Luke 15:17 msg ” That brought him to his senses”. The Prodigal son.
What awakening do I need to fully be brought to my senses ? What would that even look like? Fully conscience, fully alert and aware. I long for that kind of clarity. I am pretty convinced we all have ” blind spots” of rebellion that keep us from fully surrendering to God. His grace is ever present but His desire is for us to be fully transformed into the image of Jesus and free from all such bondage.
A recent teaching (from Tim Keller) on the prodigal son revealed to me a few realities about the older brother, the one who stayed home. I have heard the story often, and from several different perspectives over the years but the version I heard at the Leadership Summit this year was by far the newest and best for me. Most people focus on the younger brother who squanders half the family fortune on wild living. It’s not a hard thing to relate to. I, after all was a child of the 60’s. I had always assumed the older brother was “the good brother”. I have always had issues with ” the good brother”. My adopted father, a victim of abuse himself was abusive to me and my mother in numerous ways. Not the least of which was to continuously remind me of the fact that I was not “the good brother”. Actually I have no real brothers, only step brothers I have never met. But I was continually being compared to ” the good brother” types.

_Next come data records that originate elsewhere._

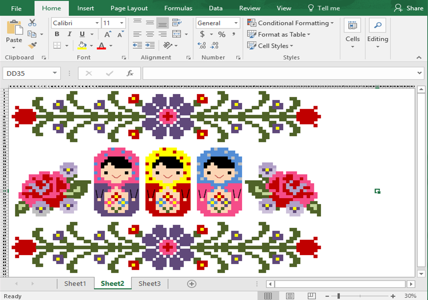Click the Share button
This screenshot has height=300, width=428.
(x=408, y=8)
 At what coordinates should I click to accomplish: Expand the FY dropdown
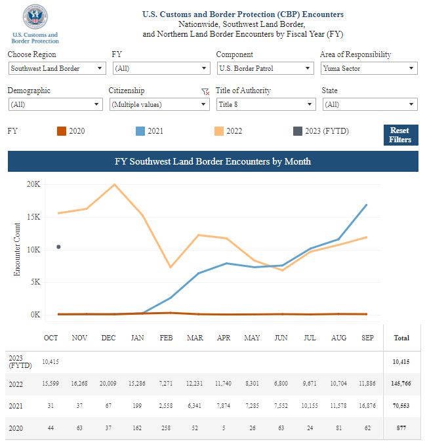tap(161, 68)
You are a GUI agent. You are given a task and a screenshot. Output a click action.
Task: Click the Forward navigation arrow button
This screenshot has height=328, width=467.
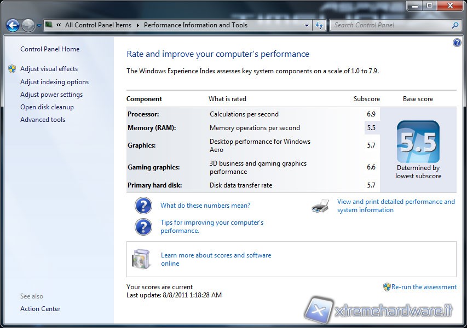[28, 25]
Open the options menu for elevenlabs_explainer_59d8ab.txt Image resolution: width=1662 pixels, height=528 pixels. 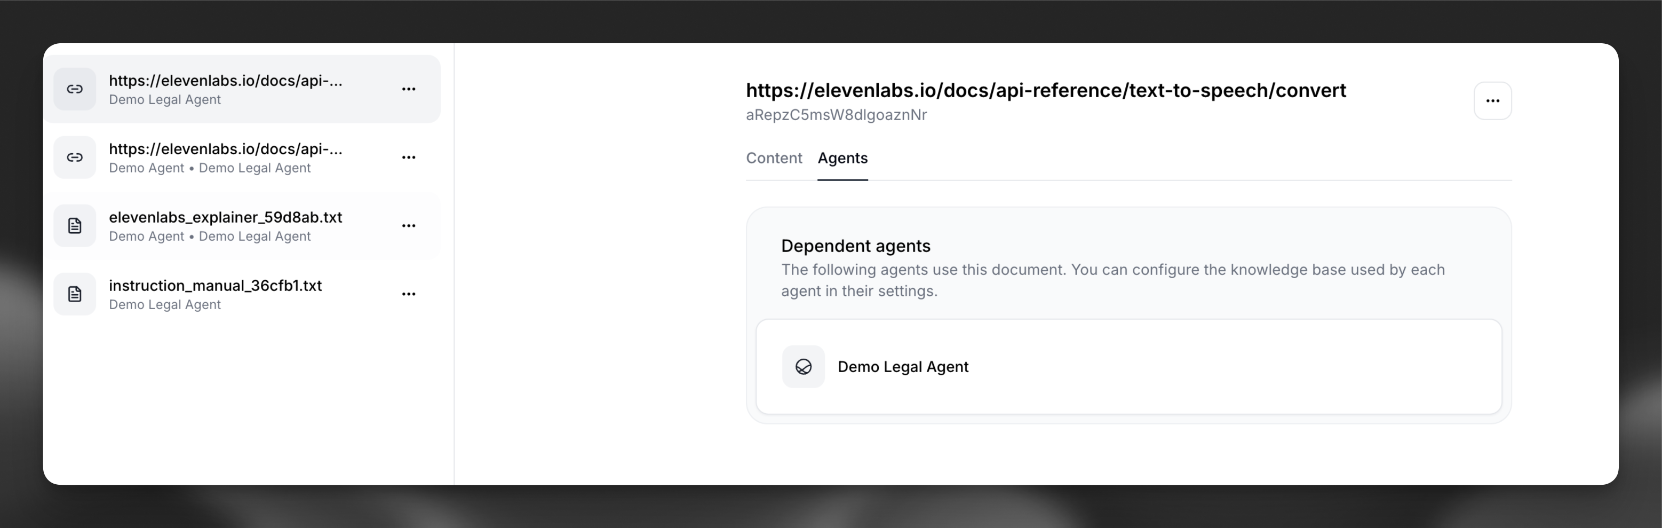click(x=409, y=225)
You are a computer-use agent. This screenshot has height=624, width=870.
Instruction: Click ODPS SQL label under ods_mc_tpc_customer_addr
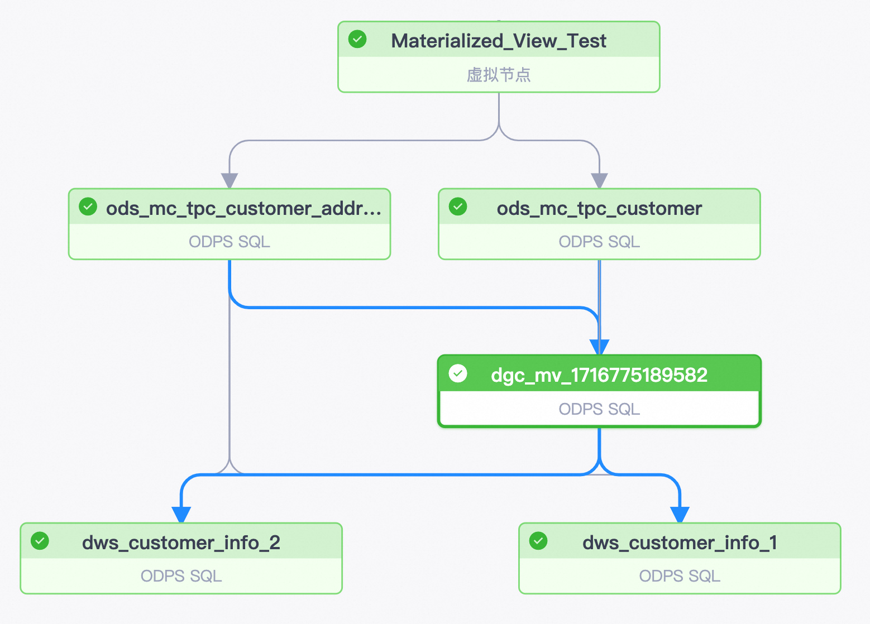pos(230,242)
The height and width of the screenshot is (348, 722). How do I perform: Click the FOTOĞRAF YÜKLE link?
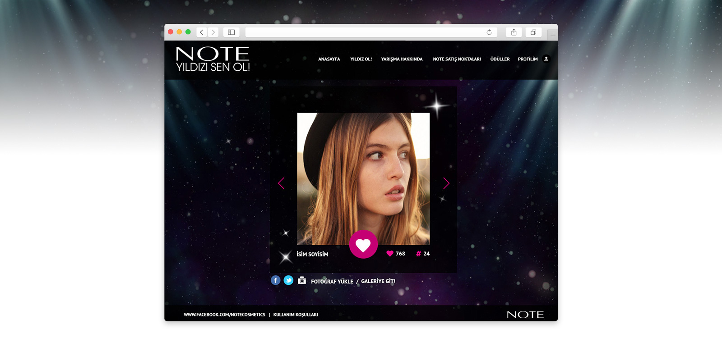[332, 281]
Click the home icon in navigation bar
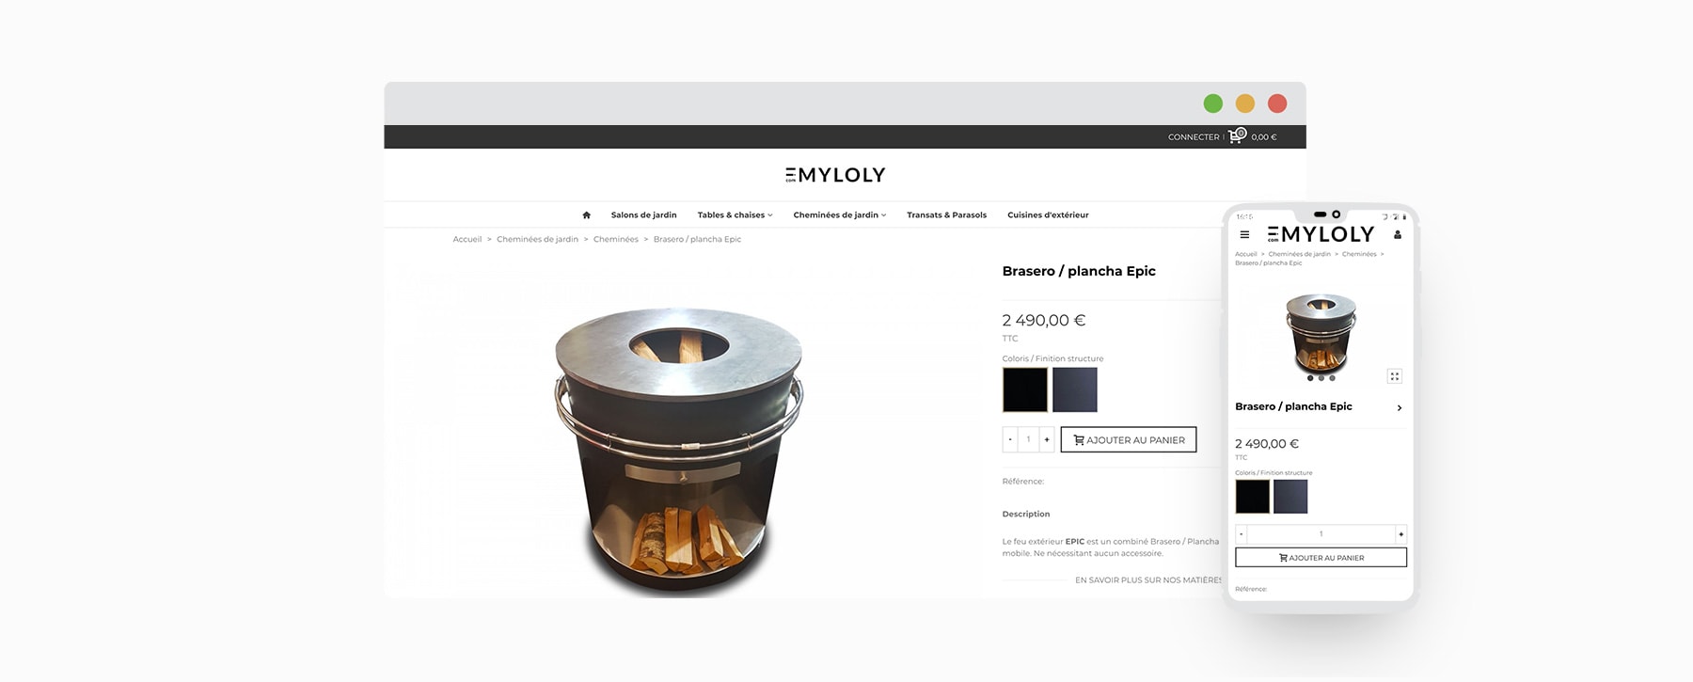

In my case it was the “all american athlete”, wonder boy version my dad was looking for and I was not it. So, when I heard the older “good” brother had a problem, I was all ears. The older brother stayed on the farm while the younger brother partied. What I had realized is the the older brother should have been off trying to rescue the younger wayward brother. That was the cultural norm as well as the loving response. Instead the older brother stays put and has contempt for the younger brother. The story is so rich, I don’t want to hack it up in a shortened version but I recommend getting Tim Keller’s book.
The older brother is self righteous. He is doing the work and is sure he has “earned” his father’s stuff! He doesn’t love the Father anymore than the younger brother. They both just wanted the Father’s stuff. Not the Father himself.
My painful realization. I have been both brothers. When I came to Christ, way back in the early 70’s, I was in the “younger brother” camp. I “got saved!” I am convinced that was real. I got the authentic experience. But, as a “younger brother” type I was an egotistical “bad boy”. I had something to prove. I was pretty intent to compete for the extreme bad boy title. That characteristic came with me into my “saved” life. The competition for acceptance in the “older good brother” club was fierce. But I had trained for this my whole life. I had learned how. I learned the rules quickly. What you can do, can’t do. I was a master of jumping through the hoops. I had never heard of image management, and was not even aware it was going on, but it was the driving force of my life . The damage I did to myself and the people around me in this destructive state is immeasurable.
In the story, the “younger brother” came to his senses when he got hungry, serving corn cobs to swine. What a picture. Not too hard to be disgusted with that.
The “older brother”, in this story never actually comes to his senses. The Father clearly is pursuing both brothers. He even leaves the party for the younger brother to pursue the older, trying to reason with him, but in his self righteous contempt, he rejects his Father’s instruction and remains outside the celebration.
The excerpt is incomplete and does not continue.